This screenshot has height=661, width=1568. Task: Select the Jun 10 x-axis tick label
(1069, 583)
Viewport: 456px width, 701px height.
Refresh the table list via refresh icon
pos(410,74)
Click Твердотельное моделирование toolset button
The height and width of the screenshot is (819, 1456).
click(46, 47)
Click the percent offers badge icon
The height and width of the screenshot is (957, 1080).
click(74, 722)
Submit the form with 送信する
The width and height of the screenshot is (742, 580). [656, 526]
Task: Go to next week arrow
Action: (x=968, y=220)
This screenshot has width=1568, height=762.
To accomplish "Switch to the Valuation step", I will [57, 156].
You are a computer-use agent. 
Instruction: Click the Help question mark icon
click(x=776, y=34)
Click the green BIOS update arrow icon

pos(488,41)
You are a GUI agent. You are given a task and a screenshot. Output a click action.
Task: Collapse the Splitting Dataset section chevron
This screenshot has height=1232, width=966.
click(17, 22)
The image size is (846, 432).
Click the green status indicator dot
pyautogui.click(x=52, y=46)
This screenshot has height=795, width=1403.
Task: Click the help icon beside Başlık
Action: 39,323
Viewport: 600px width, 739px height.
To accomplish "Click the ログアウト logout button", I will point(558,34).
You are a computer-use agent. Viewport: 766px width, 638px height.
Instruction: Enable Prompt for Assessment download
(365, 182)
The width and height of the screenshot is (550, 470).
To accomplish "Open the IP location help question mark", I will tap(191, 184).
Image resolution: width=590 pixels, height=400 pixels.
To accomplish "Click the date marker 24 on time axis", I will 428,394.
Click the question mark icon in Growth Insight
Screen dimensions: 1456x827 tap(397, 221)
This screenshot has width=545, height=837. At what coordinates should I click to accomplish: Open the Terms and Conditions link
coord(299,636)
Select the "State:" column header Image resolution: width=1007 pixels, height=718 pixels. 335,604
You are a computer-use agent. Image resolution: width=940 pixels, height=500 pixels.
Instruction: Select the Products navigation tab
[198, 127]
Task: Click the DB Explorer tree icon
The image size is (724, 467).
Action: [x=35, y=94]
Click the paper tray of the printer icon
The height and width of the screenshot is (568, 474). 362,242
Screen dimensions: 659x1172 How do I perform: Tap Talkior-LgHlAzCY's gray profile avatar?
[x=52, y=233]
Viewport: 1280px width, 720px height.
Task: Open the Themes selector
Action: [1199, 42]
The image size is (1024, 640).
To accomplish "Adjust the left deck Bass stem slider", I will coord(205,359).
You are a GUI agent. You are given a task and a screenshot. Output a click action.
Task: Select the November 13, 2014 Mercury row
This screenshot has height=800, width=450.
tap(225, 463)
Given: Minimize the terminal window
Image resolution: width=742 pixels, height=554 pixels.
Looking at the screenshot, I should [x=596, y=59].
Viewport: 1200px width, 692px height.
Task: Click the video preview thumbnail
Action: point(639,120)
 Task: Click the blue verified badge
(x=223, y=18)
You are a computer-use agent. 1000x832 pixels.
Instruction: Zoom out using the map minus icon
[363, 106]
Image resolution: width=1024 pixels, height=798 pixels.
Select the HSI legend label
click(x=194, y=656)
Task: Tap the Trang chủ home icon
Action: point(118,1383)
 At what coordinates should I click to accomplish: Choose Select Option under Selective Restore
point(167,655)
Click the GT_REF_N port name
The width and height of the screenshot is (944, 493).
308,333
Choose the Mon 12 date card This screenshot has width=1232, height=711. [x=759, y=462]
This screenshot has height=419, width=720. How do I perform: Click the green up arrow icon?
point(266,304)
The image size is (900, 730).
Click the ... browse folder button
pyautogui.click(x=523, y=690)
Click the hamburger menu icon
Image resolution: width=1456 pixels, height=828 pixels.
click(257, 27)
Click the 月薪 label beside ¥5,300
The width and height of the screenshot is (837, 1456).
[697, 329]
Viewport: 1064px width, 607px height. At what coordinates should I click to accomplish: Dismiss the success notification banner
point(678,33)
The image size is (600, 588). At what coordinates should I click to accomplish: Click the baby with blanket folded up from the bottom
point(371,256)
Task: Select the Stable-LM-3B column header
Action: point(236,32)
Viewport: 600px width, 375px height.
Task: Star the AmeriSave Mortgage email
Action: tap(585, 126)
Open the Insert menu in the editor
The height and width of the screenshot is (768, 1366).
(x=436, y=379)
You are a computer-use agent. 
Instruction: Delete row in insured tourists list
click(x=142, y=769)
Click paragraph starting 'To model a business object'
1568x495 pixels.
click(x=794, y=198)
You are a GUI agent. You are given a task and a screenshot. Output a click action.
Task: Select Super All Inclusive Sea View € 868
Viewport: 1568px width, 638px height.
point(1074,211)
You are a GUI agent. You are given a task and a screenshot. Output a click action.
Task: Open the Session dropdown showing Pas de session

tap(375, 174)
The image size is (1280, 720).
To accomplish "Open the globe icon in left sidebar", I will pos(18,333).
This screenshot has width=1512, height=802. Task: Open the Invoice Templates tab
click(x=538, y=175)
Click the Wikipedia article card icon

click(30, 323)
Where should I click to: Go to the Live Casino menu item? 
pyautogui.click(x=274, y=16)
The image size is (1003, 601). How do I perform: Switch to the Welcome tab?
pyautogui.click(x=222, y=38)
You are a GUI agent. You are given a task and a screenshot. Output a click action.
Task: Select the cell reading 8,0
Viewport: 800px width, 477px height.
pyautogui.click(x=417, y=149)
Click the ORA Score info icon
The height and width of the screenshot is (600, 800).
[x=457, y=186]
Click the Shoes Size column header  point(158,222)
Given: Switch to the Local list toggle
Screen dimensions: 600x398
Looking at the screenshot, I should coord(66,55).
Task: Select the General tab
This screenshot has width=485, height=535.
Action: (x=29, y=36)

# # #

The lines above should be duplicated exactly.

This screenshot has height=661, width=1568. Task: Select the Jun 10 x-axis tick label
(1069, 583)
Viewport: 456px width, 701px height.
Refresh the table list via refresh icon
pos(410,74)
Click Твердотельное моделирование toolset button
The height and width of the screenshot is (819, 1456).
click(46, 47)
Click the percent offers badge icon
The height and width of the screenshot is (957, 1080).
click(74, 722)
Submit the form with 送信する
The width and height of the screenshot is (742, 580). [656, 526]
Task: Go to next week arrow
Action: (x=968, y=220)
This screenshot has width=1568, height=762.
To accomplish "Switch to the Valuation step", I will [57, 156].
You are a computer-use agent. 
Instruction: Click the Help question mark icon
click(x=776, y=34)
Click the green BIOS update arrow icon

pos(488,41)
You are a GUI agent. You are given a task and a screenshot. Output a click action.
Task: Collapse the Splitting Dataset section chevron
This screenshot has height=1232, width=966.
click(17, 22)
The image size is (846, 432).
Click the green status indicator dot
pyautogui.click(x=52, y=46)
This screenshot has height=795, width=1403.
Task: Click the help icon beside Başlık
Action: 39,323
Viewport: 600px width, 739px height.
To accomplish "Click the ログアウト logout button", I will point(558,34).
You are a computer-use agent. Viewport: 766px width, 638px height.
Instruction: Enable Prompt for Assessment download
(365, 182)
The width and height of the screenshot is (550, 470).
To accomplish "Open the IP location help question mark", I will tap(191, 184).
Image resolution: width=590 pixels, height=400 pixels.
To accomplish "Click the date marker 24 on time axis", I will 428,394.
Click the question mark icon in Growth Insight
Screen dimensions: 1456x827 tap(397, 221)
This screenshot has width=545, height=837. At what coordinates should I click to accomplish: Open the Terms and Conditions link
coord(299,636)
Select the "State:" column header Image resolution: width=1007 pixels, height=718 pixels. 335,604
You are a computer-use agent. Image resolution: width=940 pixels, height=500 pixels.
Instruction: Select the Products navigation tab
[198, 127]
Task: Click the DB Explorer tree icon
The image size is (724, 467).
Action: [x=35, y=94]
Click the paper tray of the printer icon
The height and width of the screenshot is (568, 474). 362,242
Screen dimensions: 659x1172 How do I perform: Tap Talkior-LgHlAzCY's gray profile avatar?
[x=52, y=233]
Viewport: 1280px width, 720px height.
Task: Open the Themes selector
Action: [1199, 42]
The image size is (1024, 640).
To accomplish "Adjust the left deck Bass stem slider", I will coord(205,359).
You are a GUI agent. You are given a task and a screenshot. Output a click action.
Task: Select the November 13, 2014 Mercury row
This screenshot has height=800, width=450.
tap(225, 463)
Given: Minimize the terminal window
Image resolution: width=742 pixels, height=554 pixels.
Looking at the screenshot, I should [x=596, y=59].
Viewport: 1200px width, 692px height.
Task: Click the video preview thumbnail
Action: point(639,120)
 Task: Click the blue verified badge
(x=223, y=18)
You are a computer-use agent. 1000x832 pixels.
Instruction: Zoom out using the map minus icon
[363, 106]
Image resolution: width=1024 pixels, height=798 pixels.
Select the HSI legend label
click(x=194, y=656)
Task: Tap the Trang chủ home icon
Action: point(118,1383)
 At what coordinates should I click to accomplish: Choose Select Option under Selective Restore
point(167,655)
Click the GT_REF_N port name
The width and height of the screenshot is (944, 493).
308,333
Choose the Mon 12 date card This screenshot has width=1232, height=711. [x=759, y=462]
This screenshot has height=419, width=720. How do I perform: Click the green up arrow icon?
point(266,304)
The image size is (900, 730).
Click the ... browse folder button
pyautogui.click(x=523, y=690)
Click the hamburger menu icon
Image resolution: width=1456 pixels, height=828 pixels.
click(257, 27)
Click the 月薪 label beside ¥5,300
The width and height of the screenshot is (837, 1456).
[697, 329]
Viewport: 1064px width, 607px height. At what coordinates should I click to accomplish: Dismiss the success notification banner
point(678,33)
The image size is (600, 588). At what coordinates should I click to accomplish: Click the baby with blanket folded up from the bottom
point(371,256)
Task: Select the Stable-LM-3B column header
Action: point(236,32)
Viewport: 600px width, 375px height.
Task: Star the AmeriSave Mortgage email
Action: tap(585, 126)
Open the Insert menu in the editor
The height and width of the screenshot is (768, 1366).
(x=436, y=379)
You are a computer-use agent. 
Instruction: Delete row in insured tourists list
click(x=142, y=769)
Click paragraph starting 'To model a business object'
1568x495 pixels.
click(x=794, y=198)
You are a GUI agent. You are given a task and a screenshot. Output a click action.
Task: Select Super All Inclusive Sea View € 868
Viewport: 1568px width, 638px height.
point(1074,211)
You are a GUI agent. You are given a task and a screenshot. Output a click action.
Task: Open the Session dropdown showing Pas de session

tap(375, 174)
The image size is (1280, 720).
To accomplish "Open the globe icon in left sidebar", I will pos(18,333).
This screenshot has width=1512, height=802. Task: Open the Invoice Templates tab
click(x=538, y=175)
Click the Wikipedia article card icon

click(30, 323)
Where should I click to: Go to the Live Casino menu item? 
pyautogui.click(x=274, y=16)
The image size is (1003, 601). How do I perform: Switch to the Welcome tab?
pyautogui.click(x=222, y=38)
You are a GUI agent. You are given a task and a screenshot. Output a click action.
Task: Select the cell reading 8,0
Viewport: 800px width, 477px height.
pyautogui.click(x=417, y=149)
Click the ORA Score info icon
The height and width of the screenshot is (600, 800).
[x=457, y=186]
Click the Shoes Size column header  point(158,222)
Given: Switch to the Local list toggle
Screen dimensions: 600x398
Looking at the screenshot, I should coord(66,55).
Task: Select the General tab
This screenshot has width=485, height=535.
Action: (x=29, y=36)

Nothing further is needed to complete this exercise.